§ **Saved data entries**
○ ○ ○ ○
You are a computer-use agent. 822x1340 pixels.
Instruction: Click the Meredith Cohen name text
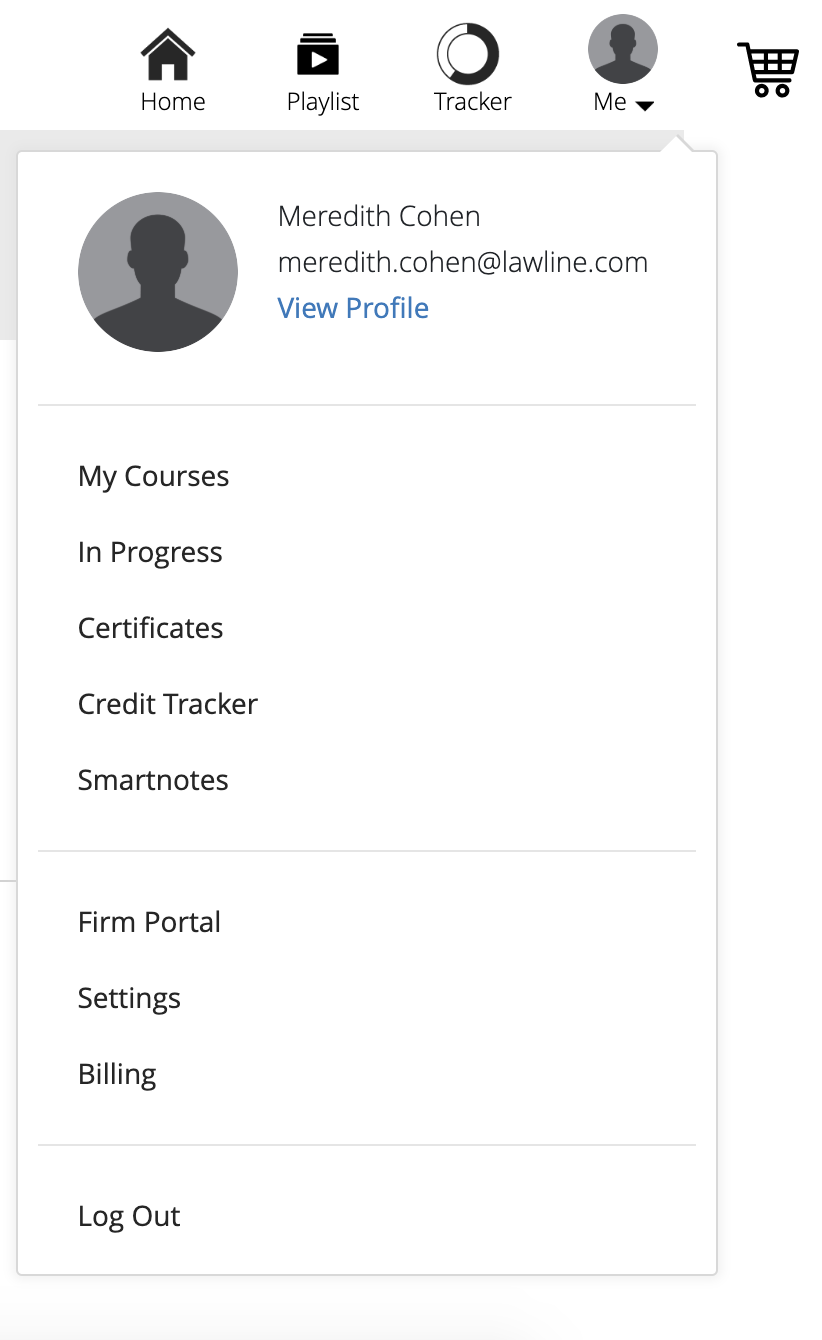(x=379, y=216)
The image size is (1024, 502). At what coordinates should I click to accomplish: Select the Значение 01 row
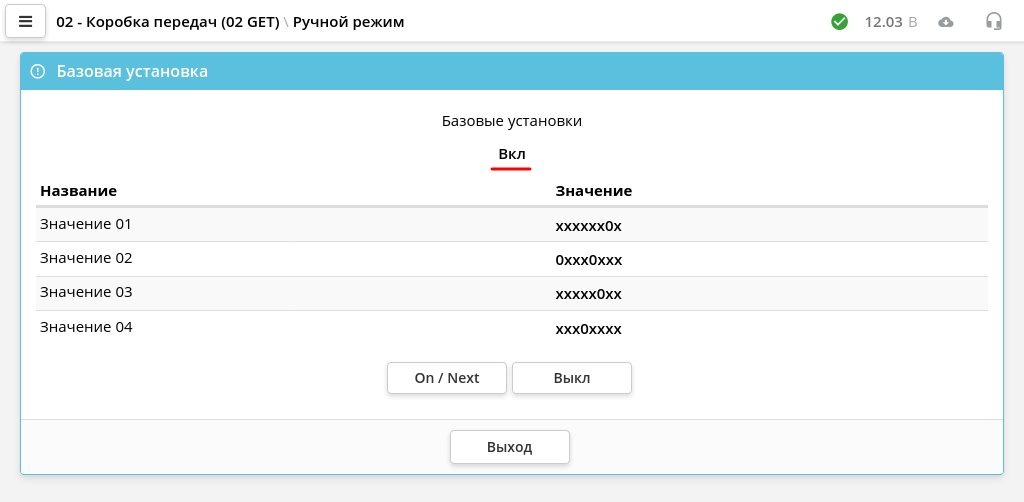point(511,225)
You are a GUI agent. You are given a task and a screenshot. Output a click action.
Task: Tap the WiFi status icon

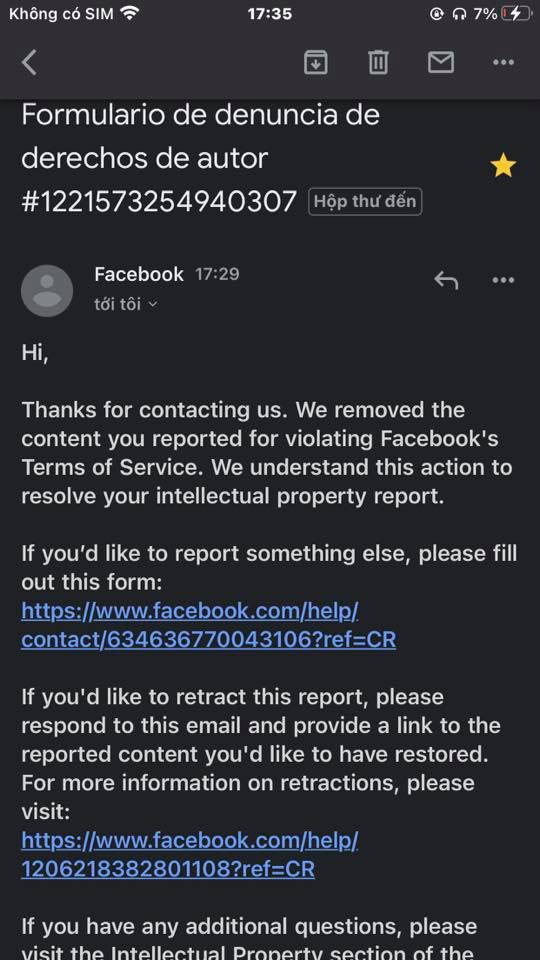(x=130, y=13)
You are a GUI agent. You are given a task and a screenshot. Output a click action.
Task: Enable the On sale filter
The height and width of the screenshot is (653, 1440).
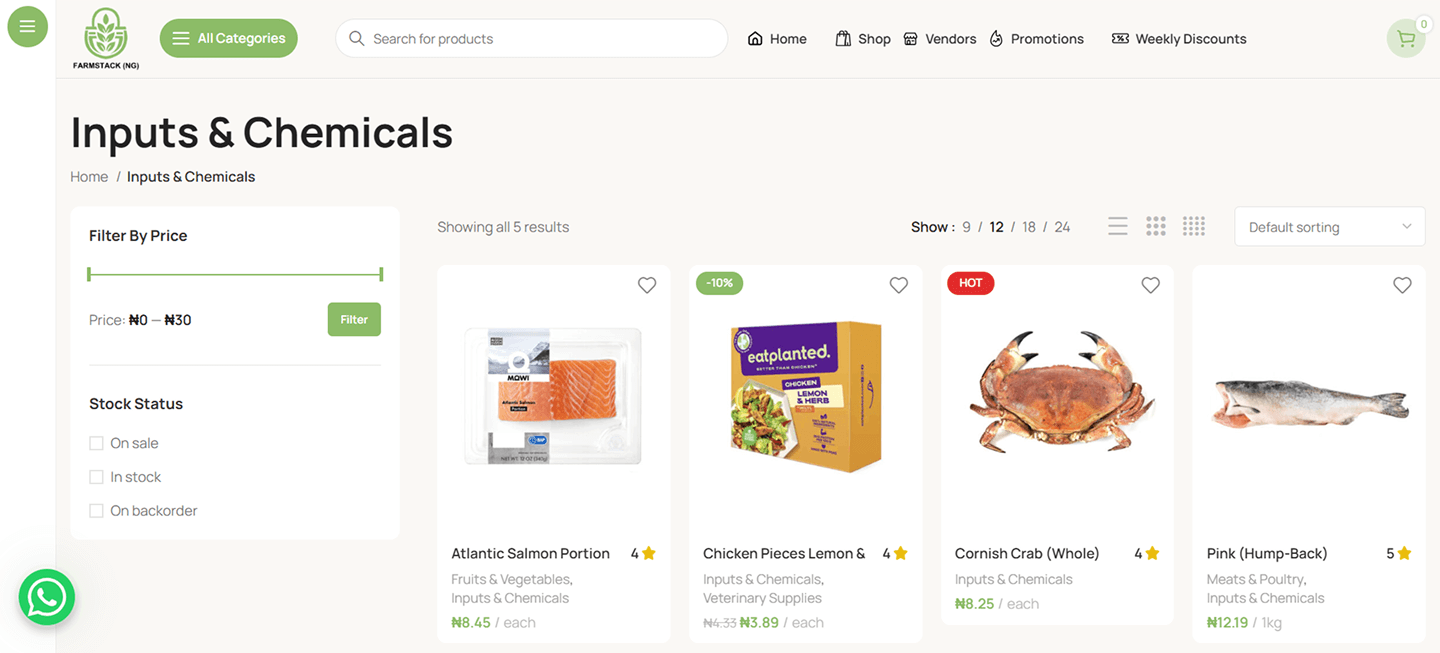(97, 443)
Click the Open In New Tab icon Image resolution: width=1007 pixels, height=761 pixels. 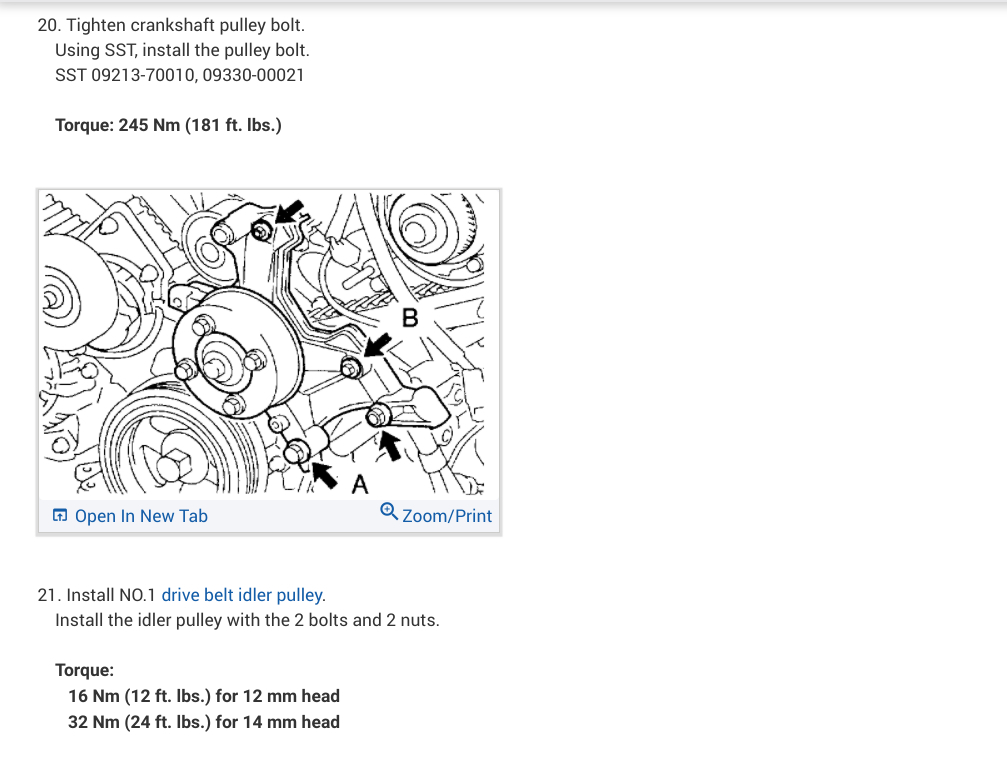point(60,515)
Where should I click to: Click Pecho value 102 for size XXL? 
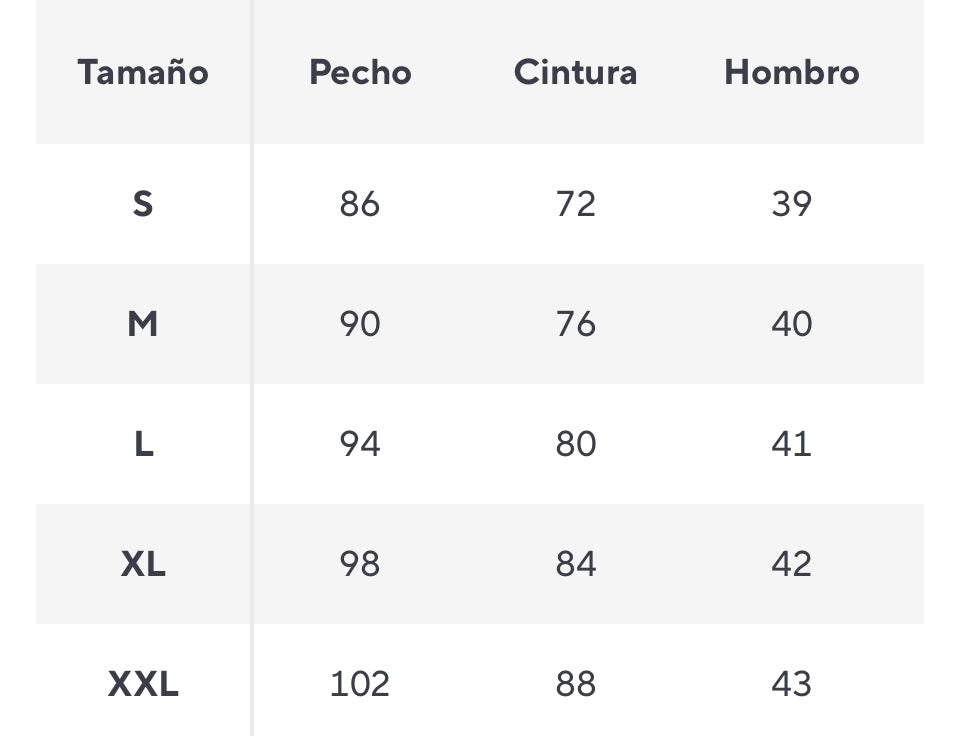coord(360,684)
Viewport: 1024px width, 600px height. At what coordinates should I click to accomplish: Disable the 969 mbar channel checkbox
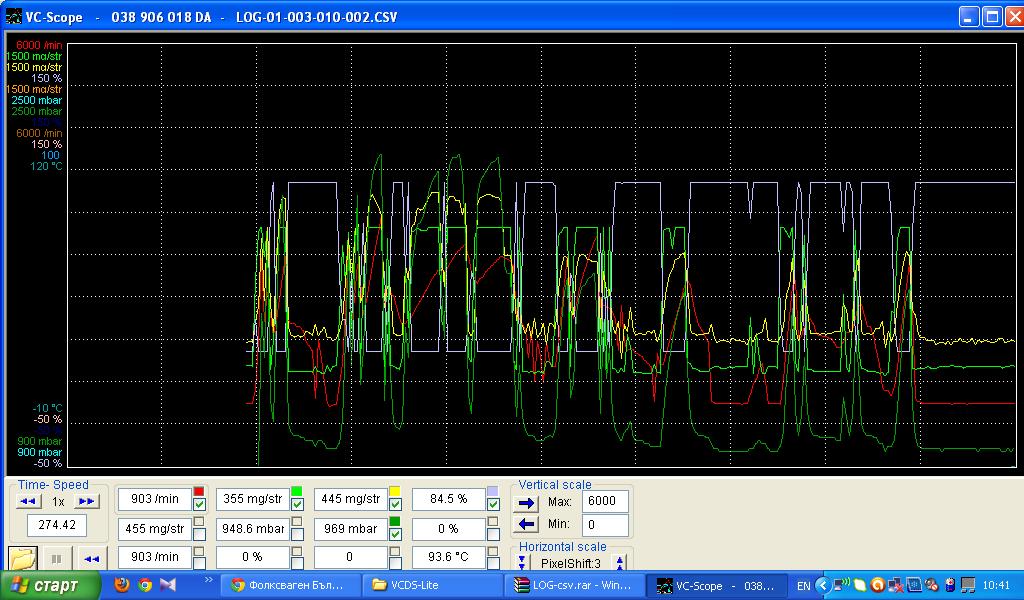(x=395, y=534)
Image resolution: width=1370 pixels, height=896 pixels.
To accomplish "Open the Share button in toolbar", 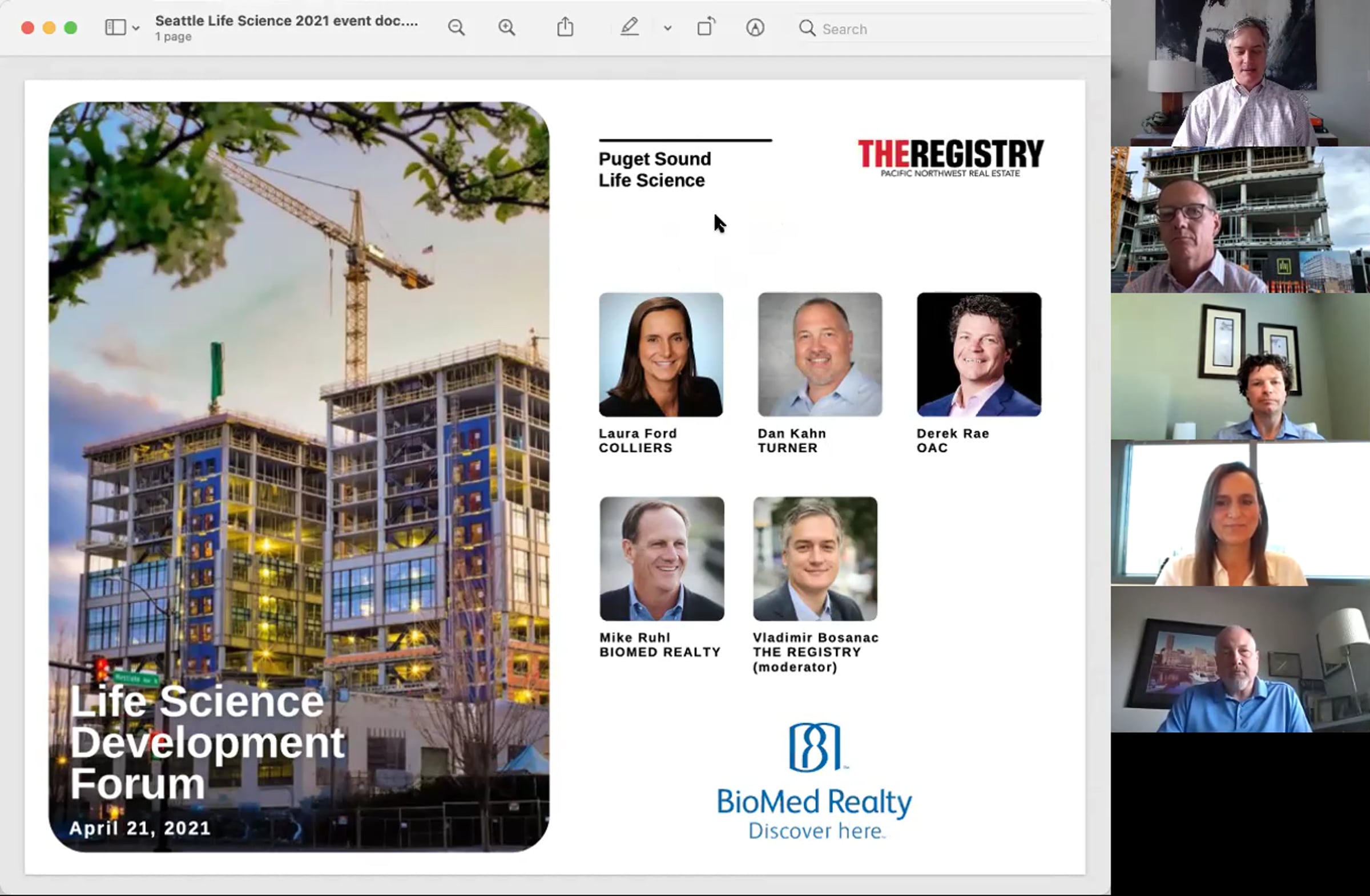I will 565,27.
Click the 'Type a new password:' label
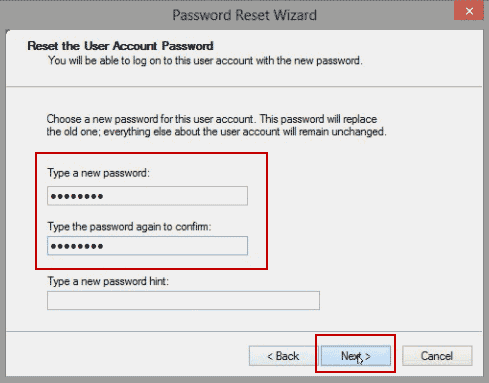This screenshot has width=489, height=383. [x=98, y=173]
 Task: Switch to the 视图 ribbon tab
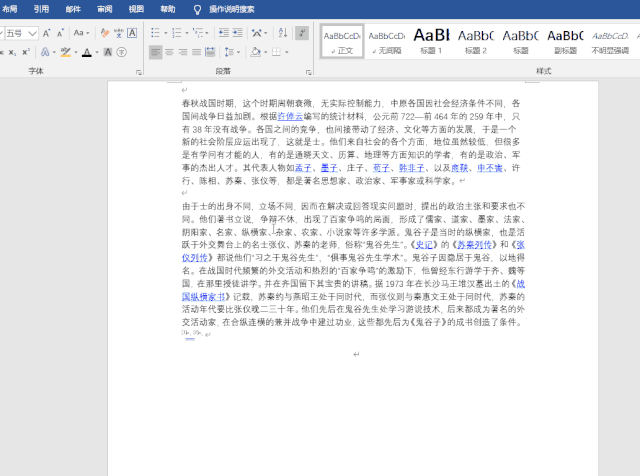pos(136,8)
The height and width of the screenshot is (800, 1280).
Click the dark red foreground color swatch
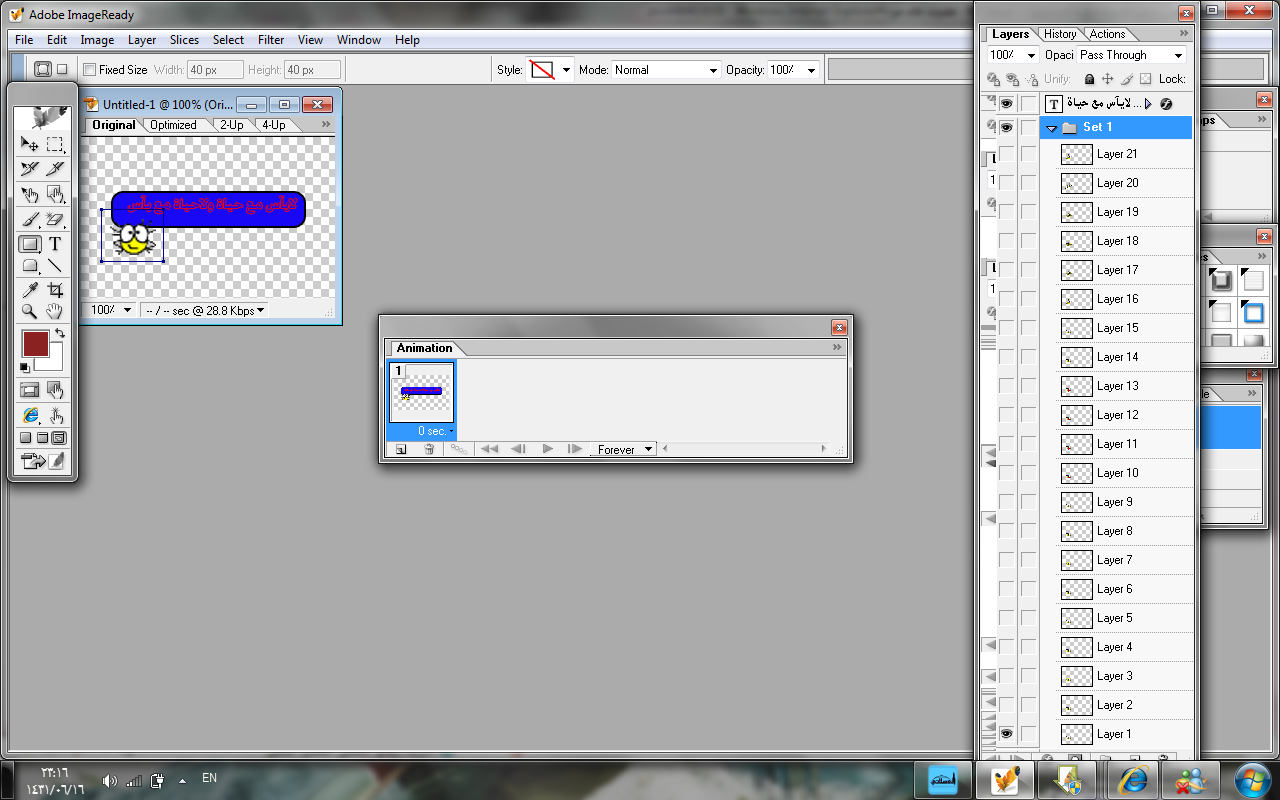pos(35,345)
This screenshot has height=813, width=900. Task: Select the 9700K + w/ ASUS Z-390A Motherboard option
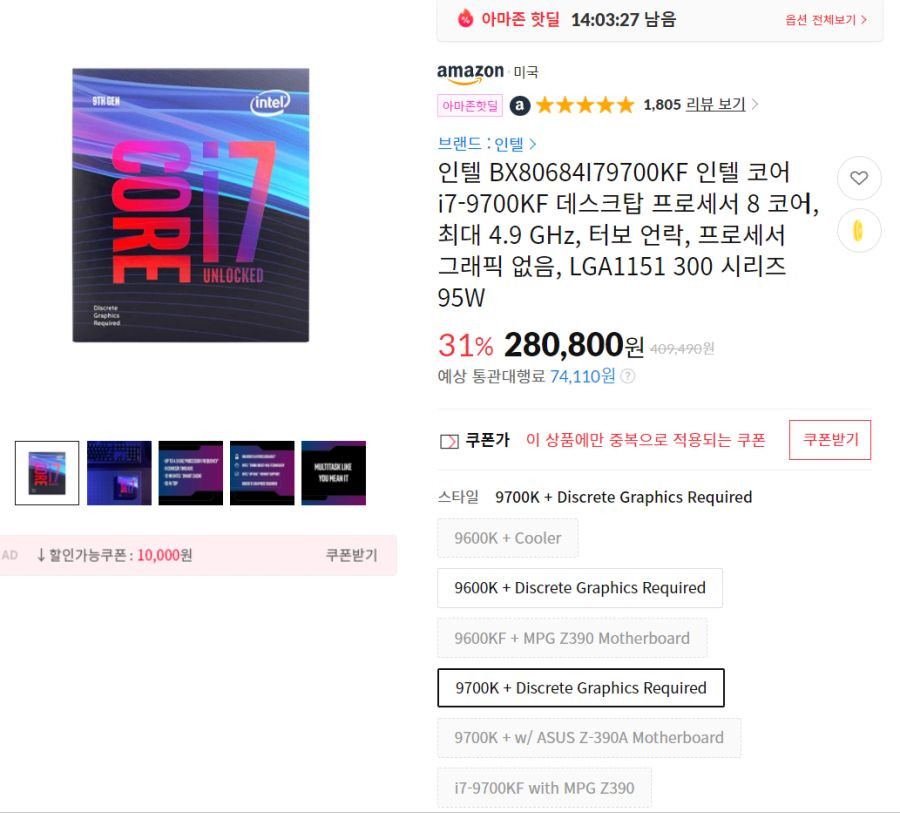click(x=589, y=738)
○ ○ ○ ○
§ **TO BE DONE**
Recast the stretch from the start of the rows through the line that contains "(x=130, y=13)" as a numbered list, omitting blank lines and the pictures.

§ **SOLVED PROBLEM**
1. You are a computer-use agent. 822x1340 pixels.
2. Instruction: Click the Meredith Cohen name text
3. (x=379, y=216)
4. The image size is (1024, 502). At what coordinates should I click to accomplish: Select the Значение 01 row
5. point(511,225)
6. You are a GUI agent. You are given a task and a screenshot. Output a click action.
7. Task: Tap the WiFi status icon
8. (x=130, y=13)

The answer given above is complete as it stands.